Assim, diz José Luiz Rocha, as revendas acabam levando injustamente a fama de serem as responsáveis pelo aumento no preço. “O que não é verdade! O segmento revendedor é tão competitivo que muitos têm dificuldades de compor seus preços e, com o tempo, acabam fechando suas portas”, conta.

Auxílio Gás
Para diminuir o impacto da escalada do gás de cozinha, o governo federal criou o Auxílio-Gás, um programa do Ministério da Cidadania que paga um auxílio referente à metade do valor médio de venda do gás no país.

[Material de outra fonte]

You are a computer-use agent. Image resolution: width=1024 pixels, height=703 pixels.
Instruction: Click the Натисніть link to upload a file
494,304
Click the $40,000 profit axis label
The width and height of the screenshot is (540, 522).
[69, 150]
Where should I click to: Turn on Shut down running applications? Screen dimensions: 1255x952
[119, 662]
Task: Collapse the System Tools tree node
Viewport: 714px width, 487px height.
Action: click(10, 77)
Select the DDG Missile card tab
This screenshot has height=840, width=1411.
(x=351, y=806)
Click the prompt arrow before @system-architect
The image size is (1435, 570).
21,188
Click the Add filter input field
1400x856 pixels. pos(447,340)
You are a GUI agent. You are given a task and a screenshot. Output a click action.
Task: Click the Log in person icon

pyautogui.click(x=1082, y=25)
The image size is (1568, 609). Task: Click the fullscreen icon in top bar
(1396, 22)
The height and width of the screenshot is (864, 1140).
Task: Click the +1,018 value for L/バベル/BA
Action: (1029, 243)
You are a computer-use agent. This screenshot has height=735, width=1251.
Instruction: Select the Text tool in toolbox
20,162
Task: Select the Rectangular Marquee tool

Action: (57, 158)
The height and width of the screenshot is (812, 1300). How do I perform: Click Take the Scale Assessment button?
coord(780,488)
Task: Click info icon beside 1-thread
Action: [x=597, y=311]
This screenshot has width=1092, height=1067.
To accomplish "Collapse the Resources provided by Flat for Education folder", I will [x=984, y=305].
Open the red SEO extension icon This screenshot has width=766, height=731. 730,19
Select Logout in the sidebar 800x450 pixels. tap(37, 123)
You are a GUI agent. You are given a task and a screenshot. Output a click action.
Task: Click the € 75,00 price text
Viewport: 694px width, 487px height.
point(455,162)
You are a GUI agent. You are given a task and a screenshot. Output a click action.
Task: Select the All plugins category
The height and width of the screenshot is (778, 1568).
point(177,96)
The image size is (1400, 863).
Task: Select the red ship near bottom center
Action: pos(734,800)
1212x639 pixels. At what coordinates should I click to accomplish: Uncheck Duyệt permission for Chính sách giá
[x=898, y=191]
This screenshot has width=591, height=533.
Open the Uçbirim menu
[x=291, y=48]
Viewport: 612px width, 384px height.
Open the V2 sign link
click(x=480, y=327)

Pelo preço médio atual, corresponde a aproximadamente R$ 52,50. Mas nem todos podem requerer o benefício. Para participar, é preciso estar inscrito no CadÚnico e receber renda familiar mensal igual ou menor a meio salário mínimo. 

A entrada no programa é automática. A cada dois meses, são selecionadas famílias para receber o benefício. Não é necessário nenhum cadastro específico, basta estar inscrito no CadÚnico. 

A Asmirg questiona a finalidade desse auxílio. Isso porque, de acordo com Alexandre Borjaili, presidente da entidade, o Auxílio é destinado às famílias com muitas dificuldades econômicas, que não têm recursos para completar o valor do botijão. “O valor pago equivale a meio botijão, e a outra metade a pessoa não vai ter como pagar”, detalha.

Além disso, Alexandre Borjaili destaca que “a pessoa vai ter um valor para comprar gás, mas ela não tem alimento. Ele vai comprar comida e cozinhar com lenha ou outra coisa. E essas pessoas estão certas”.